The ceiling in The Point's front entrance is sourced from a cypress tree grown in Hoffman Forest.

Pops of Wolfpack Red can be found in every room of the house.

The Point's kitchen won “Room of the Year” in The National Association of Home Builder's 2012 Best in American Living Awards. 


Wake Forest University President's House

Located in Winston-Salem, Wake Forest University is one of the top private universities in the Southeast. The President’s home was originally built in 1929 for textile barons Ralph and Dewitt Hanes before it was donated to the University for use as the president’s residence in 1988. This house was designed by a famous New England architect, Julian Peabody, as a traditional Georgian Colonial style home. George Black, a local but nationally-known African-American brickmaker, handmade the bricks used on the house. These bricks were two and a half times the normal brick size. Ellen Biddle Shipman, one of America’s first female landscape artists, designed a garden for the home. Shipman designed twenty-one gardens in North Carolina, including Sarah P. Duke Gardens at Duke University. While the interior of the Hanes house was renovated when it became the President’s House, the exterior has remained essentially unchanged since 1929.

Original antique Russian glass prism chandelier.

Niagara (c.1869), a notable painting by Albert Bierstadt, anchors the room, and is a premier work from the University's Simmons Collection.

The living room's chandelier once hung in the first President's house on the Reynolda Campus, built in the 1950s.

Much of the dining room is original including the wallpaper with its silk-screened scenes that contrast the bright cobalt chalked background. Dusky Duck (1859), a Chromolithograph by American naturalist John James Audubon, sits above the original blue tile framed fireplace.  

Signature statements of landscape architect Ellen Biddle Shipman's style pepper the garden including: a Chippendale gate, dovecote, garden furniture, and privacy walls that don't compromise the natural setting.


East Carolina University Chancellor's Home

East Carolina University, the third largest research university in the UNC System, is located in Greenville. The Chancellor’s home -- an Italianate two-story home flanked by one-story wings on the east, west, and north -- was designed by architect and Raleigh native, Murray Nelson. Fully completed in 1930, the first owner of the house, Haywood Dial, Jr., ran the city’s only brick-making company. He was a staunch advocate for bringing the college to Greenville and his company supplied all the bricks for its new campus.  After financial difficulty, the Dial’s were forced to sell the property in 1933. The Young’s purchased the home in 1937 and called the residence home until the home was purchased by East Carolina Teachers College in 1947 for $30,000.

A Goldsboro artisan hand-carved the curved wooden banister rail on the double staircase, a feature proposed by wife of the original owner Mrs. Dail.

The mantel was handmade by Griffin Lumber Company of Goldsboro. 

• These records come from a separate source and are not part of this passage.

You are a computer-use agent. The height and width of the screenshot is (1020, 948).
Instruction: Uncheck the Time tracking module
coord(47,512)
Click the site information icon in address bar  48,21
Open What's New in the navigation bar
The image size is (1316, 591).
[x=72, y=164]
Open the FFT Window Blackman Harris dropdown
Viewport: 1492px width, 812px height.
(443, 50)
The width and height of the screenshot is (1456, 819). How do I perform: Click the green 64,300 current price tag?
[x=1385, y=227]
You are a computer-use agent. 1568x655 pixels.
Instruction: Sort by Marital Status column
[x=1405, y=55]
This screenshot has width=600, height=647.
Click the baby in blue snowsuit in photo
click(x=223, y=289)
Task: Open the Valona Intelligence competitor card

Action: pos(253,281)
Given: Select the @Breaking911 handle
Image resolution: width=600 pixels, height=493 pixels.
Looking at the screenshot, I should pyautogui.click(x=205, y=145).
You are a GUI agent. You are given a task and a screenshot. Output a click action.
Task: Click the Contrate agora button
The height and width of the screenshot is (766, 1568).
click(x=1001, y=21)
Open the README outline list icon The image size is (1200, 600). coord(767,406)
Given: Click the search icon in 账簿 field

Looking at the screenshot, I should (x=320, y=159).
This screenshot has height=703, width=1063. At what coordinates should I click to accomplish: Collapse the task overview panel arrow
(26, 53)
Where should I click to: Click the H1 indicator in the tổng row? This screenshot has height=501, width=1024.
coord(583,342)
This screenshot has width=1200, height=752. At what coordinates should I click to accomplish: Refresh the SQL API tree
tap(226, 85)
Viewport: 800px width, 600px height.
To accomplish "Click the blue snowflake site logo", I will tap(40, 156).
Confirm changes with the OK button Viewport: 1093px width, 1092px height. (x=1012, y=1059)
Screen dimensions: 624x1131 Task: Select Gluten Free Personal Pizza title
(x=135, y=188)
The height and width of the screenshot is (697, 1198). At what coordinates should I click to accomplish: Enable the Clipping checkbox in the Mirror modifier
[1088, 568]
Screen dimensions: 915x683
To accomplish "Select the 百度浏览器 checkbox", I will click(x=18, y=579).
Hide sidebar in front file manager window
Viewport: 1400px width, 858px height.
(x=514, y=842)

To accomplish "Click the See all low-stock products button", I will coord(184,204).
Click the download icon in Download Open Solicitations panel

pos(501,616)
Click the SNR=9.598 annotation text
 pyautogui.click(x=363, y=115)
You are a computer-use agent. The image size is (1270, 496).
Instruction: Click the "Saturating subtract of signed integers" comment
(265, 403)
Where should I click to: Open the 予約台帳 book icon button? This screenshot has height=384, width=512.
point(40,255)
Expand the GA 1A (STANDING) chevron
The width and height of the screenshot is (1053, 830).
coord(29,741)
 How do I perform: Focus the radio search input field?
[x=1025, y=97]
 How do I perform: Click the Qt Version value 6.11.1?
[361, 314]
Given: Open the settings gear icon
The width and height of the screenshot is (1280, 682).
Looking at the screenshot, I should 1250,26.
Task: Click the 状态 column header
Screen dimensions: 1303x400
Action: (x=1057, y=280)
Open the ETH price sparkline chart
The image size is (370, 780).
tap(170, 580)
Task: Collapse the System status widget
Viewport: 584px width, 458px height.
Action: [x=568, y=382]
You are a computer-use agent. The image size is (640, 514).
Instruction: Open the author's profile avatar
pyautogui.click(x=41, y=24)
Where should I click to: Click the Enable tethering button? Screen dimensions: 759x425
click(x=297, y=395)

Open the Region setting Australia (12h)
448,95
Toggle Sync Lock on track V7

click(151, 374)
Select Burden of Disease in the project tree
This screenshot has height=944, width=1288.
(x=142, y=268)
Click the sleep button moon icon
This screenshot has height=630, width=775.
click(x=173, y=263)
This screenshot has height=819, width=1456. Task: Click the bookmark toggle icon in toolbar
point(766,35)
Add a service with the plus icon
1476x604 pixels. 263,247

A portrait of Haywood Dail, the first owner of the home, hangs above the fireplace. Dail was a huge advocate for bringing what was then East Carolina Teaching College to Greenville. Legend has it that he ate non-Greenville ballots at the poll that decided the college's new home. It worked. This story is often called the "Dail Legend."

 Every piece of art in the home was purchased or donated from ECU's art students and faculty. 


Davidson College President's House

Established in 1837 by the Concord Presbyterians of North Carolina, Davidson College is one of the nation’s top liberal arts colleges. The present day President’s House is an original construction built in 1836-37 for the school’s first President. In 1860, the simple original two-story home underwent expansion and has seen various superficial renovations through the years. Through each phase of renovation, designers have sought to preserve the home’s architectural and historical integrity.


Phil/Spitbite, a piece by Chuck Close, hangs above the fireplace.

A painting (left) by Douglas Houchens, the founder of Davidson College's art department, hangs next to an original Roy Lichtenstein.

Hans Hoffmann's, 'Untitled', Gouache on paper, draws the eye in the dining room.

The sunroom, pictured here before an event, is often used to host receptions and gatherings.